-- Source material follows --

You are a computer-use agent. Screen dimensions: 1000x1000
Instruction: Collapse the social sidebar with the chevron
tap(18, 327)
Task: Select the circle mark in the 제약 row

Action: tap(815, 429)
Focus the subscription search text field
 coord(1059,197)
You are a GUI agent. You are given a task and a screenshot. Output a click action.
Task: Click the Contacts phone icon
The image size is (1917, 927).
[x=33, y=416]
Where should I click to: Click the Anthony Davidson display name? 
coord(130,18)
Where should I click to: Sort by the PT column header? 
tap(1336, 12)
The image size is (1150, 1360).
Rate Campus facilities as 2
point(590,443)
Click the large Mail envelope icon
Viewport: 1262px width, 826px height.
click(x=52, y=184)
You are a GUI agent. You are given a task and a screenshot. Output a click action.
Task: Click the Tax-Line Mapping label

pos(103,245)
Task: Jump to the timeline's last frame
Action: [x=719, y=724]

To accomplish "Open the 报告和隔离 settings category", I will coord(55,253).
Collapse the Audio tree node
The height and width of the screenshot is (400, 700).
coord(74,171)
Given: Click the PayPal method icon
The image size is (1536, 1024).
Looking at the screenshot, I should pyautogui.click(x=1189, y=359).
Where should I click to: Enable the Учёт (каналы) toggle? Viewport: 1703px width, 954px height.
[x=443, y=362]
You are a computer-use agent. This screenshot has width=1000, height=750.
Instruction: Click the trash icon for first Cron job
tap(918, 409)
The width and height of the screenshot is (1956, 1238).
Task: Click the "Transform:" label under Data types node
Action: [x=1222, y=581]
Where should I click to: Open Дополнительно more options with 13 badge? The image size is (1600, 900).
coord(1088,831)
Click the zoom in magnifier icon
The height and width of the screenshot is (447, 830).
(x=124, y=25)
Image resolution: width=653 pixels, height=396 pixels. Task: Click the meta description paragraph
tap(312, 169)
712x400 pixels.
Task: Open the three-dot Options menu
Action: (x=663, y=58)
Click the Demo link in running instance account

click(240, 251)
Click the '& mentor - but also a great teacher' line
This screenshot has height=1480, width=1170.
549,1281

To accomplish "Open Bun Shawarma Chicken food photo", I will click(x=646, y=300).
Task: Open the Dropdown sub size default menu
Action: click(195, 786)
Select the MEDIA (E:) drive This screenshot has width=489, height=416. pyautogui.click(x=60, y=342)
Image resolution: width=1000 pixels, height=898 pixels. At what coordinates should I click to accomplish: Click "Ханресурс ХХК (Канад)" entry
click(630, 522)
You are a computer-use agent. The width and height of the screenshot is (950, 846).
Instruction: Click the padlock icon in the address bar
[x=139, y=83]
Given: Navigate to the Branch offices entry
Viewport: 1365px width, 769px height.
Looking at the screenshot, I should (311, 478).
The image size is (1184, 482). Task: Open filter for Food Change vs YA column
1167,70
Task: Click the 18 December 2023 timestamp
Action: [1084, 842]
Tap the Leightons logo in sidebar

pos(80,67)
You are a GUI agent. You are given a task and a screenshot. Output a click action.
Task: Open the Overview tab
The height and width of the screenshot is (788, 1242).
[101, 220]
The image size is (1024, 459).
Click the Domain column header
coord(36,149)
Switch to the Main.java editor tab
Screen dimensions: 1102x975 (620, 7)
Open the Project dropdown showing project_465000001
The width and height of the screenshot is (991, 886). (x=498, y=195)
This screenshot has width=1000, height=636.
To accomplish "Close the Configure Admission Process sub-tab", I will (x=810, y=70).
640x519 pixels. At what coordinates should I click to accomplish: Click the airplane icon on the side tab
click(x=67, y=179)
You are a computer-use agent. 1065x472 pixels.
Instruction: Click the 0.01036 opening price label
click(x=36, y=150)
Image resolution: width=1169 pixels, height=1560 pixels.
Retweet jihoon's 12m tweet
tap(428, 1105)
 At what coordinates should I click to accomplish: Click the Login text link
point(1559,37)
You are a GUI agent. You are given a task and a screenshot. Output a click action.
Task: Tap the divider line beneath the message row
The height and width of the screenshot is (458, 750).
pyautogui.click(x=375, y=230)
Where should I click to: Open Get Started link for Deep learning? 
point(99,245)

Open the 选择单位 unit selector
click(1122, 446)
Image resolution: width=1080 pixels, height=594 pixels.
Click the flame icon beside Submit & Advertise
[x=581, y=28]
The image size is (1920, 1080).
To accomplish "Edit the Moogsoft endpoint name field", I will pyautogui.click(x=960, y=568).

-- Source material concluded --

Task item: Would you output every line of the listing exactly?

Solution for this task:
You are a computer-use agent. Screen dimensions: 1000x1000
Instruction: Collapse the social sidebar with the chevron
tap(18, 327)
Task: Select the circle mark in the 제약 row

Action: tap(815, 429)
Focus the subscription search text field
 coord(1059,197)
You are a GUI agent. You are given a task and a screenshot. Output a click action.
Task: Click the Contacts phone icon
The image size is (1917, 927).
[x=33, y=416]
Where should I click to: Click the Anthony Davidson display name? 
coord(130,18)
Where should I click to: Sort by the PT column header? 
tap(1336, 12)
The image size is (1150, 1360).
Rate Campus facilities as 2
point(590,443)
Click the large Mail envelope icon
Viewport: 1262px width, 826px height.
click(x=52, y=184)
You are a GUI agent. You are given a task and a screenshot. Output a click action.
Task: Click the Tax-Line Mapping label

pos(103,245)
Task: Jump to the timeline's last frame
Action: [x=719, y=724]

To accomplish "Open the 报告和隔离 settings category", I will coord(55,253).
Collapse the Audio tree node
The height and width of the screenshot is (400, 700).
coord(74,171)
Given: Click the PayPal method icon
The image size is (1536, 1024).
Looking at the screenshot, I should pyautogui.click(x=1189, y=359).
Where should I click to: Enable the Учёт (каналы) toggle? Viewport: 1703px width, 954px height.
[x=443, y=362]
You are a computer-use agent. This screenshot has width=1000, height=750.
Instruction: Click the trash icon for first Cron job
tap(918, 409)
The width and height of the screenshot is (1956, 1238).
Task: Click the "Transform:" label under Data types node
Action: [x=1222, y=581]
Where should I click to: Open Дополнительно more options with 13 badge? The image size is (1600, 900).
coord(1088,831)
Click the zoom in magnifier icon
The height and width of the screenshot is (447, 830).
(x=124, y=25)
Image resolution: width=653 pixels, height=396 pixels. Task: Click the meta description paragraph
tap(312, 169)
712x400 pixels.
Task: Open the three-dot Options menu
Action: (x=663, y=58)
Click the Demo link in running instance account

click(240, 251)
Click the '& mentor - but also a great teacher' line
This screenshot has height=1480, width=1170.
549,1281

To accomplish "Open Bun Shawarma Chicken food photo", I will click(x=646, y=300).
Task: Open the Dropdown sub size default menu
Action: click(195, 786)
Select the MEDIA (E:) drive This screenshot has width=489, height=416. pyautogui.click(x=60, y=342)
Image resolution: width=1000 pixels, height=898 pixels. At what coordinates should I click to accomplish: Click "Ханресурс ХХК (Канад)" entry
click(630, 522)
You are a computer-use agent. The width and height of the screenshot is (950, 846).
Instruction: Click the padlock icon in the address bar
[x=139, y=83]
Given: Navigate to the Branch offices entry
Viewport: 1365px width, 769px height.
Looking at the screenshot, I should (311, 478).
The image size is (1184, 482). Task: Open filter for Food Change vs YA column
1167,70
Task: Click the 18 December 2023 timestamp
Action: [1084, 842]
Tap the Leightons logo in sidebar

pos(80,67)
You are a GUI agent. You are given a task and a screenshot. Output a click action.
Task: Open the Overview tab
The height and width of the screenshot is (788, 1242).
[101, 220]
The image size is (1024, 459).
Click the Domain column header
coord(36,149)
Switch to the Main.java editor tab
Screen dimensions: 1102x975 (620, 7)
Open the Project dropdown showing project_465000001
The width and height of the screenshot is (991, 886). (x=498, y=195)
This screenshot has width=1000, height=636.
To accomplish "Close the Configure Admission Process sub-tab", I will (x=810, y=70).
640x519 pixels. At what coordinates should I click to accomplish: Click the airplane icon on the side tab
click(x=67, y=179)
You are a computer-use agent. 1065x472 pixels.
Instruction: Click the 0.01036 opening price label
click(x=36, y=150)
Image resolution: width=1169 pixels, height=1560 pixels.
Retweet jihoon's 12m tweet
tap(428, 1105)
 At what coordinates should I click to accomplish: Click the Login text link
point(1559,37)
You are a GUI agent. You are given a task and a screenshot. Output a click action.
Task: Tap the divider line beneath the message row
The height and width of the screenshot is (458, 750).
pyautogui.click(x=375, y=230)
Where should I click to: Open Get Started link for Deep learning? 
point(99,245)

Open the 选择单位 unit selector
click(1122, 446)
Image resolution: width=1080 pixels, height=594 pixels.
Click the flame icon beside Submit & Advertise
[x=581, y=28]
The image size is (1920, 1080).
To accomplish "Edit the Moogsoft endpoint name field", I will pyautogui.click(x=960, y=568).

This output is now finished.